A. The Company has previously entered into an Employment
Agreement with the Executive dated as of October 1, 1995 (the "Agreement").
B. The Company and Executive desire to amend the
Agreement in certain respects in recognition of the additional efforts of
Executive to assist in and prepare for any potential change in ownership, and
to encourage Executive to diligently perform his duties and responsibilities to
ensure a smooth transition following any change in ownership.
For good and valuable consideration, including the mutual
covenants herein, the parties hereto agree as follows:
1. Capitalized terms defined in the Agreement and used
but not otherwise defined herein are used herein as so defined.

[Directives]
- 1) Answer these questions using the amendment text:
(a) What date is the original Employment Agreement dated as of?
(b) What consideration do the parties cite for agreeing to the amendment?
(c) How are capitalized terms used in the amendment but not defined there to be understood?
- 2) Extract everything in the amendment text from "B. The Company" down to "as so defined.".
The items after this point are separate material and have no connection to the amendment text.

[Listed entries]
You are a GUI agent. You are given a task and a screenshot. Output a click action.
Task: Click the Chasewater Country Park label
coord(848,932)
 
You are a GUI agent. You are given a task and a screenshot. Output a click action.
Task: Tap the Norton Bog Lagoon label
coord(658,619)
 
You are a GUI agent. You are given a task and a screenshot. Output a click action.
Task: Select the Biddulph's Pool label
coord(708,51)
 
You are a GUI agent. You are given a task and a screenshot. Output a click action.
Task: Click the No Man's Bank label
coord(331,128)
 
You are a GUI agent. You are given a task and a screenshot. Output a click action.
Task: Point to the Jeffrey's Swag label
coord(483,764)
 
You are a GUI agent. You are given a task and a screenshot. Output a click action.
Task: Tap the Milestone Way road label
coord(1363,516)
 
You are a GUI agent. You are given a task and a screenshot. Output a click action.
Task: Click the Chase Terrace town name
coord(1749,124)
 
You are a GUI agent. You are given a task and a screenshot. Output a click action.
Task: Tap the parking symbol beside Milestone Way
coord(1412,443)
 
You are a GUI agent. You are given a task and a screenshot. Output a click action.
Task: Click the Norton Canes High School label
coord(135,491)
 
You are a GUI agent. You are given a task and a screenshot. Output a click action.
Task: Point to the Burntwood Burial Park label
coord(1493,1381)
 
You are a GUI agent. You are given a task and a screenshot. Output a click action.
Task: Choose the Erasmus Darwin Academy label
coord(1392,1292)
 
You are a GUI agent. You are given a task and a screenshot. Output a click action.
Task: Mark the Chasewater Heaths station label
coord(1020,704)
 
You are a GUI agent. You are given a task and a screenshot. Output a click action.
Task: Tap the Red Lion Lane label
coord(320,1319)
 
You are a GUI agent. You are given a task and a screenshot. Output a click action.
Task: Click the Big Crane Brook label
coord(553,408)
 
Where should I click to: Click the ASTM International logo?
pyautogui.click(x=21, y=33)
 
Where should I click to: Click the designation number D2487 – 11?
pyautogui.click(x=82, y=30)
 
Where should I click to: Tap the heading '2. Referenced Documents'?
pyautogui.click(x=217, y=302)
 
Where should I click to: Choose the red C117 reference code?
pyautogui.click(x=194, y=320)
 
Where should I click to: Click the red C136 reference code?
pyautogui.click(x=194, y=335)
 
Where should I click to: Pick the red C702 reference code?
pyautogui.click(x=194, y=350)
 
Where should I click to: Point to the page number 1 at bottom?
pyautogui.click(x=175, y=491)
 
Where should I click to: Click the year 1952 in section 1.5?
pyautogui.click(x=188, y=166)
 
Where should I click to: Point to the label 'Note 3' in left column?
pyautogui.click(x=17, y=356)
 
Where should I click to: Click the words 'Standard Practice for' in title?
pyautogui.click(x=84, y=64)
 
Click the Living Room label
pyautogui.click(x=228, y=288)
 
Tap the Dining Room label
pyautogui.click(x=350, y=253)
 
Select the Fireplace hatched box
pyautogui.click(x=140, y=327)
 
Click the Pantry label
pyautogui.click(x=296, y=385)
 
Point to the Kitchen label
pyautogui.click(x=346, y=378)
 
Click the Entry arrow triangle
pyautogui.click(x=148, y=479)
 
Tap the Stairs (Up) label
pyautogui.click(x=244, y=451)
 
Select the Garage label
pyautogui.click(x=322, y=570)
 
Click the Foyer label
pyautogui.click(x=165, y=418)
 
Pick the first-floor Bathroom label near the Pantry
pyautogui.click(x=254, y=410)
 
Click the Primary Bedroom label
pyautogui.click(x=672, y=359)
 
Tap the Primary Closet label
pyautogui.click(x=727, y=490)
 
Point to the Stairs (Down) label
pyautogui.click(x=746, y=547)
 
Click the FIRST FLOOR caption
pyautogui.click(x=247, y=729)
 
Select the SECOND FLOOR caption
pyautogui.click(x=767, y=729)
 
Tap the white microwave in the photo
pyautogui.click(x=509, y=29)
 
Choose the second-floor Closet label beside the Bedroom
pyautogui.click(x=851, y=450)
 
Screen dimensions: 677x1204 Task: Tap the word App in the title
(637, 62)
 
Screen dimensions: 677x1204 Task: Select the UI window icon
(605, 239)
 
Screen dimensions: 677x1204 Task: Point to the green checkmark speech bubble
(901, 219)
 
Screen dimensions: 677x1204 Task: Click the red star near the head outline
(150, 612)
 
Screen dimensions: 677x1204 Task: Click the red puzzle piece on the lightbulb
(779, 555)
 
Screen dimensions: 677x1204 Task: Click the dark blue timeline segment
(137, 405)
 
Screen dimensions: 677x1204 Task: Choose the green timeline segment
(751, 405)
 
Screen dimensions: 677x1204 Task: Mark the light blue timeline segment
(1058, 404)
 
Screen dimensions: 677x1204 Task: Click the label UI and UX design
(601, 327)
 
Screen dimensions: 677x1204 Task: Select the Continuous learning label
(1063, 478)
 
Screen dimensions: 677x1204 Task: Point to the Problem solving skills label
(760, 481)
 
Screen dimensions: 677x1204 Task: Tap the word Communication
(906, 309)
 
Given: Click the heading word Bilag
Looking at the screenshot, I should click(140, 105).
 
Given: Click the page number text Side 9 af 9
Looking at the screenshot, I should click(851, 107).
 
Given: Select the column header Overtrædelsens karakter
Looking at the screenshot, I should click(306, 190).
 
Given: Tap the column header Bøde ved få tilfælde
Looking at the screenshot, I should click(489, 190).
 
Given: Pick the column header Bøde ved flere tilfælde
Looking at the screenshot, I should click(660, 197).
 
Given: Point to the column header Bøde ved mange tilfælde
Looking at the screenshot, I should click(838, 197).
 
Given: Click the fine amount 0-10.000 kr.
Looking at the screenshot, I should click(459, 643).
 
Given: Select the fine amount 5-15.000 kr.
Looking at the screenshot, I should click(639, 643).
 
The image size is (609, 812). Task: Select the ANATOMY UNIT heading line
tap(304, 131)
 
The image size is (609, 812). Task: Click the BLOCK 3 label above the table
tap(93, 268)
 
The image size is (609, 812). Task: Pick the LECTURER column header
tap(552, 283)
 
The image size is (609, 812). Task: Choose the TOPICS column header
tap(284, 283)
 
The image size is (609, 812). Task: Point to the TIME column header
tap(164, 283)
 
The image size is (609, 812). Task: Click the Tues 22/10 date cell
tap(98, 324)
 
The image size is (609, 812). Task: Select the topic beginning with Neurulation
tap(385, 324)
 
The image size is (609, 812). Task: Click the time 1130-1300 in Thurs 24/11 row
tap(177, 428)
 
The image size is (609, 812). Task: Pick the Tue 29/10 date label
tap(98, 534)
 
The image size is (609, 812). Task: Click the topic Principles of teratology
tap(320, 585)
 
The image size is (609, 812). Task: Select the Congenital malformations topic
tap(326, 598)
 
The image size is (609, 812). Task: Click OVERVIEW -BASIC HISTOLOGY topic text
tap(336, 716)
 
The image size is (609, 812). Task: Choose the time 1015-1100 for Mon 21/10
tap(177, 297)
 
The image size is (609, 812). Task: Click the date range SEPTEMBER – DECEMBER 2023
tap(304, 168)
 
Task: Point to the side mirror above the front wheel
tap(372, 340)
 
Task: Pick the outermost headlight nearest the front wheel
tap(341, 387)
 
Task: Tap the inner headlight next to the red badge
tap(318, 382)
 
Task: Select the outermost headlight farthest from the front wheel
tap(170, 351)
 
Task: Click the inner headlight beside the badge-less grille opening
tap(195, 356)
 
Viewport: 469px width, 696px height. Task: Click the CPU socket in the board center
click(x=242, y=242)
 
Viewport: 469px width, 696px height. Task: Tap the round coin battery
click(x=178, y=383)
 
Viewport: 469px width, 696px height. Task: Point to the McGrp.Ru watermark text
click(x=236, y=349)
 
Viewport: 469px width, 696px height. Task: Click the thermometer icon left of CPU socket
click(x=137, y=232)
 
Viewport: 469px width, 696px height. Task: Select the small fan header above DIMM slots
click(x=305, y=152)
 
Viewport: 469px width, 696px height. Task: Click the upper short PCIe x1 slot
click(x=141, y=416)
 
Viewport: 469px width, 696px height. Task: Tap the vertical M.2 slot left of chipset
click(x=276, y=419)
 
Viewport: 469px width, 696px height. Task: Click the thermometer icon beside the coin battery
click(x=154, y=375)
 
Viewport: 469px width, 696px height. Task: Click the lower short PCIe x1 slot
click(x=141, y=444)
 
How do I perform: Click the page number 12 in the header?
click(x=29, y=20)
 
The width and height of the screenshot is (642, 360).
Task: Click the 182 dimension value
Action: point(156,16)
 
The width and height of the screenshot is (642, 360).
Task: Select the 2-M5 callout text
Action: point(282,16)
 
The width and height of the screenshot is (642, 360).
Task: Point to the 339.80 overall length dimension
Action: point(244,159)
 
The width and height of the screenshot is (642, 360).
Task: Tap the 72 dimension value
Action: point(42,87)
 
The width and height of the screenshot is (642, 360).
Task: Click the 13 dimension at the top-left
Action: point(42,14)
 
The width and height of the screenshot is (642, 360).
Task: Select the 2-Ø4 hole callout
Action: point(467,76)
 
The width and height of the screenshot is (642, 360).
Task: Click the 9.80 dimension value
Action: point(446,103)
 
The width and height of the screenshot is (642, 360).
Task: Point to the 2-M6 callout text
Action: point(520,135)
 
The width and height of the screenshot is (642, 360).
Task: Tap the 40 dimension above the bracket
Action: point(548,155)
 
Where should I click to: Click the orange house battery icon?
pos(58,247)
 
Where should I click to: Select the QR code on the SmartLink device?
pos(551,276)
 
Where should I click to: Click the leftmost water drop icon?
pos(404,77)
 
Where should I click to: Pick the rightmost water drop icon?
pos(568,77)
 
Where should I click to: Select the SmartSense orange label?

[Responses to the tasks]
- 1)
(a) October 1, 1995.
(b) Good and valuable consideration, including the mutual covenants in the amendment.
(c) They are used as defined in the Agreement.

- 2)
B. The Company and Executive desire to amend the
Agreement in certain respects in recognition of the additional efforts of
Executive to assist in and prepare for any potential change in ownership, and
to encourage Executive to diligently perform his duties and responsibilities to
ensure a smooth transition following any change in ownership.
For good and valuable consideration, including the mutual
covenants herein, the parties hereto agree as follows:
1. Capitalized terms defined in the Agreement and used
but not otherwise defined herein are used herein as so defined.